(Saved entries)
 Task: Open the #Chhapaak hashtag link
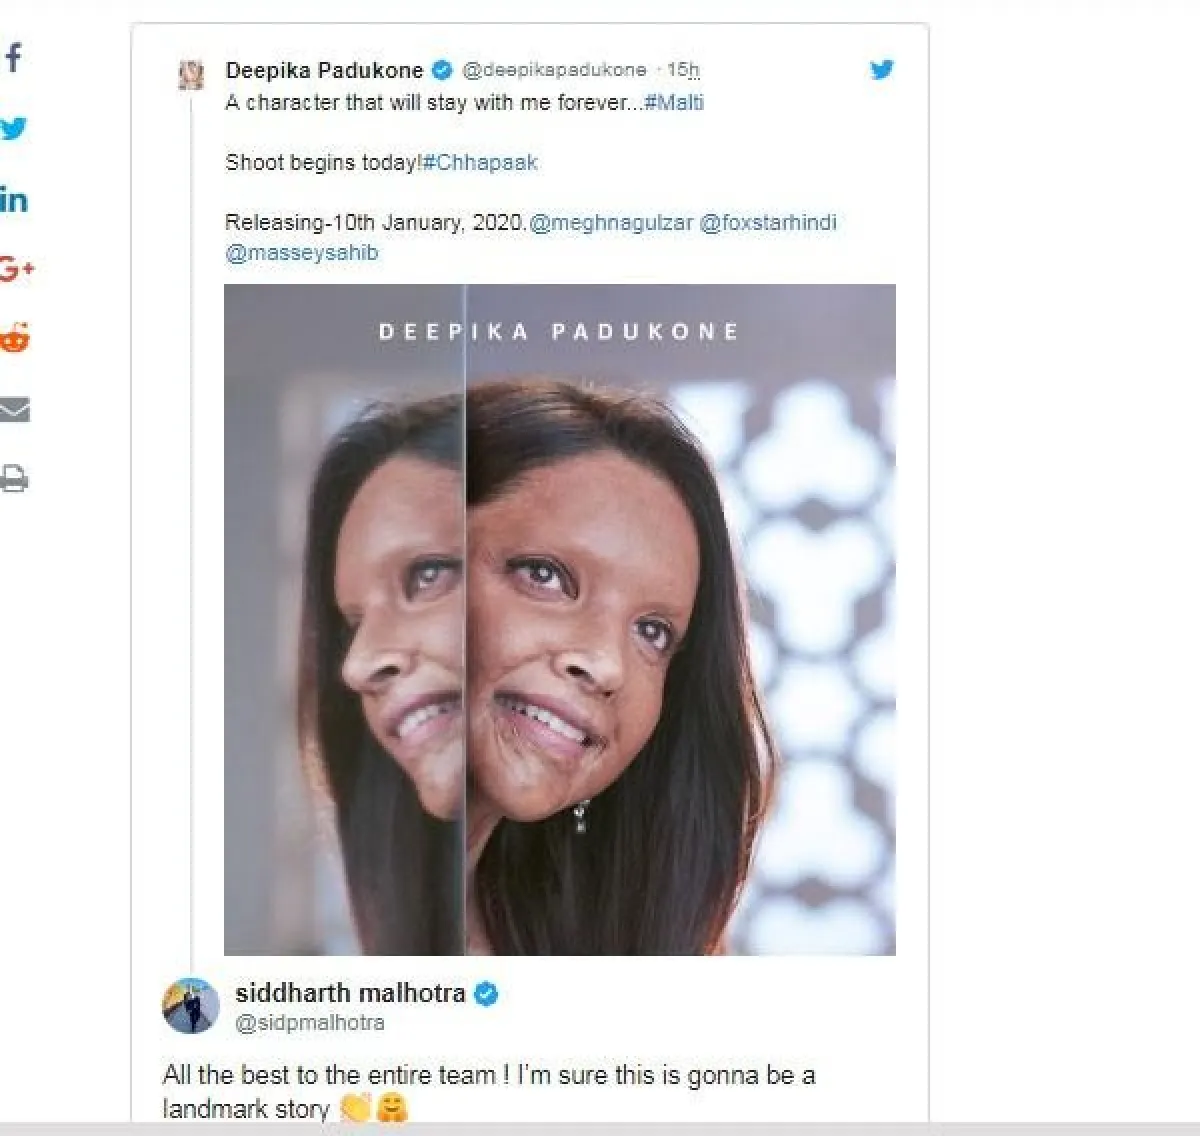coord(480,162)

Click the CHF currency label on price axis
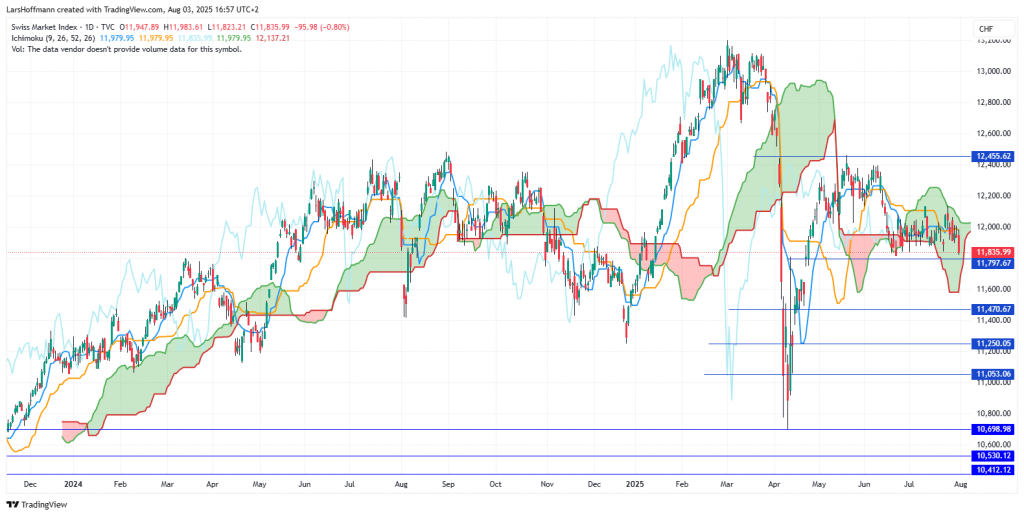click(984, 29)
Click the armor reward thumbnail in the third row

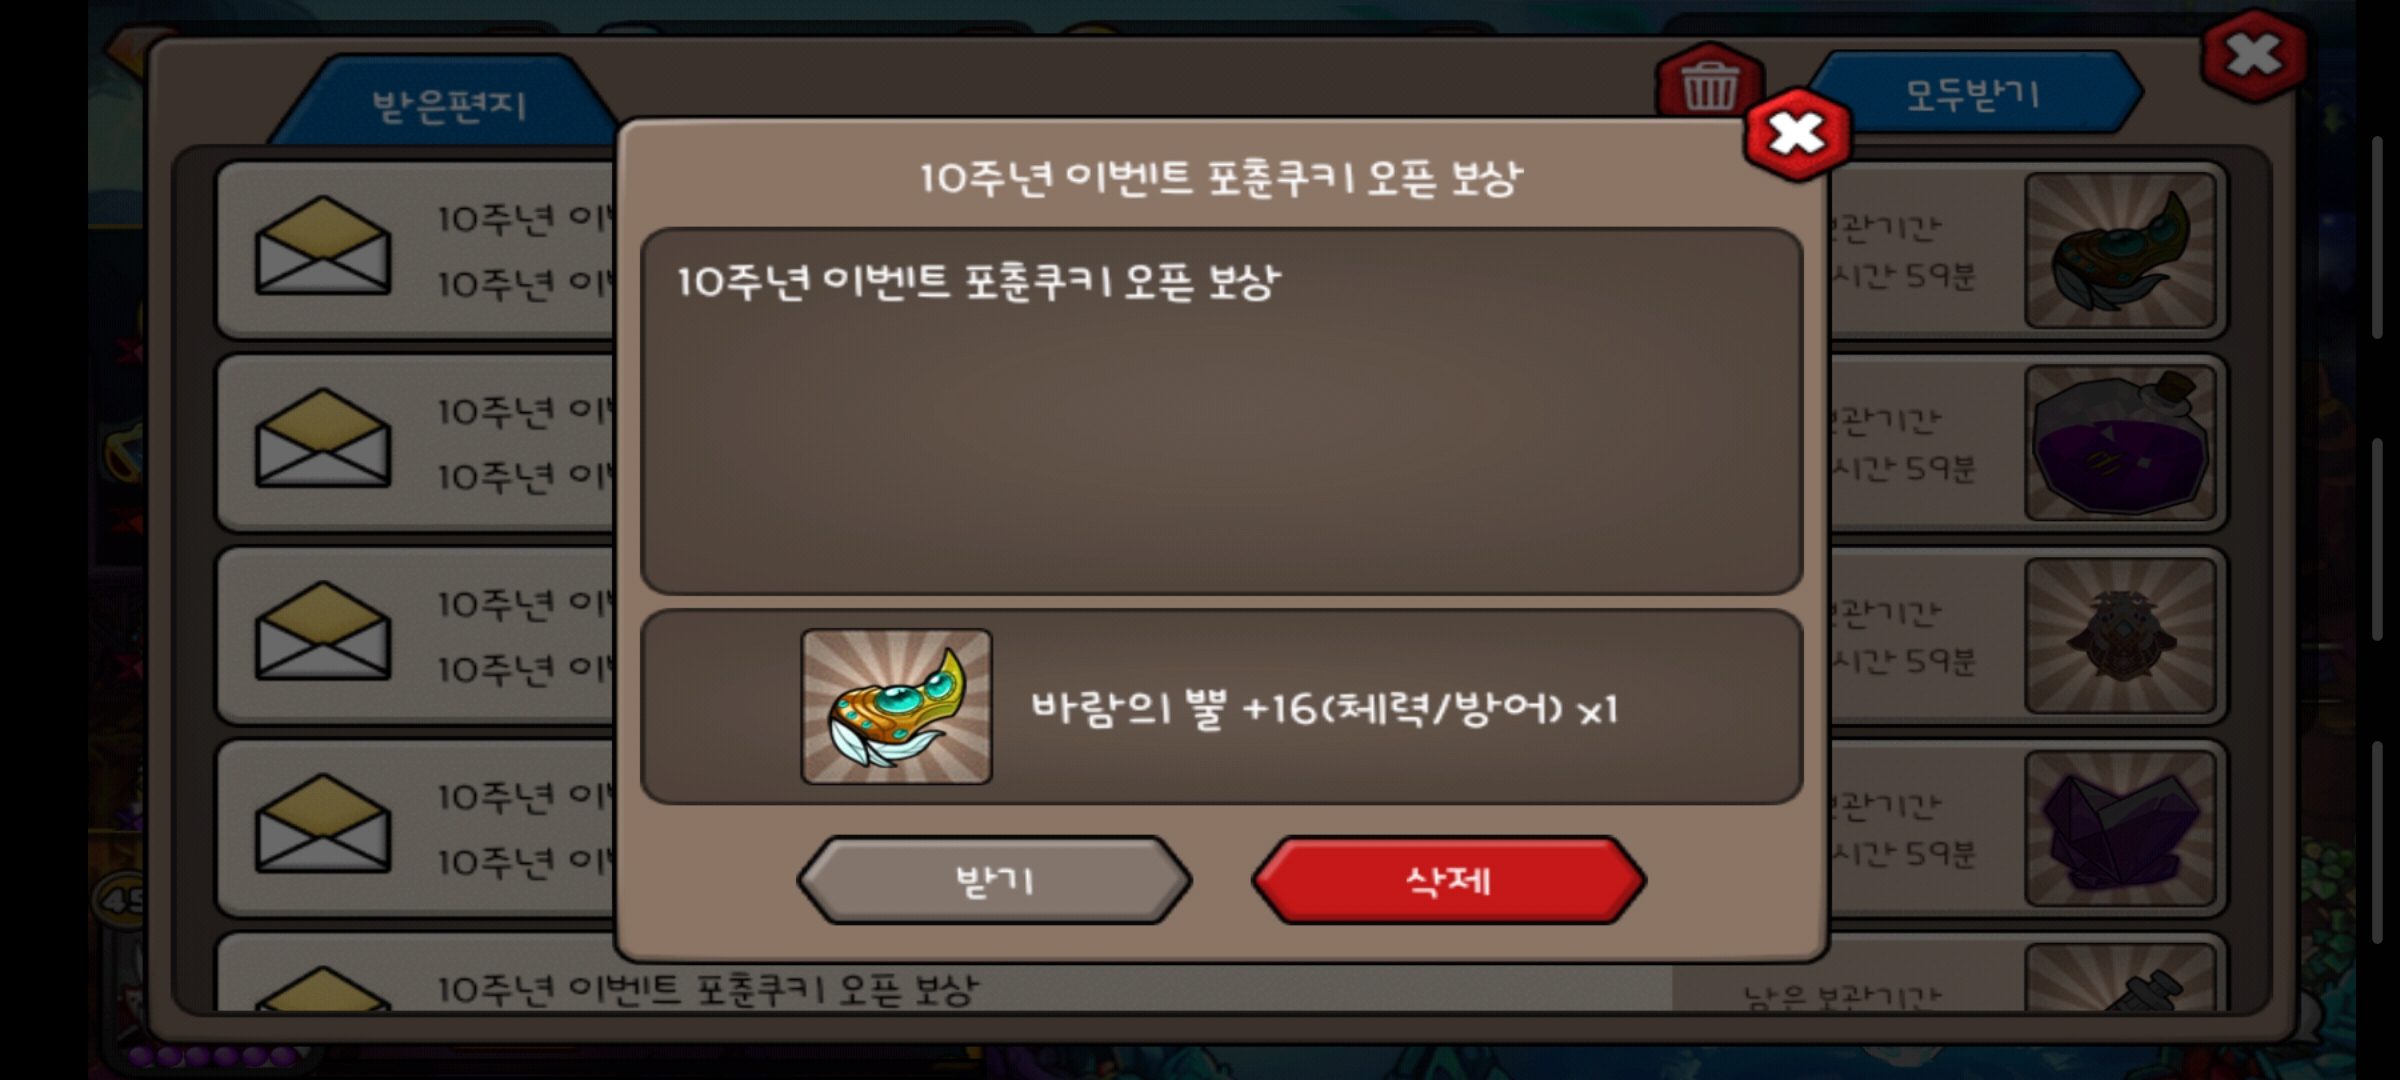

● **Work to be completed**
Only the pictures are to be left out; write out all the other data exactly.

● **Response below**
 Task: Open the #Chhapaak hashtag link
coord(480,162)

Click the CHF currency label on price axis
click(984, 29)
Click the armor reward thumbnail in the third row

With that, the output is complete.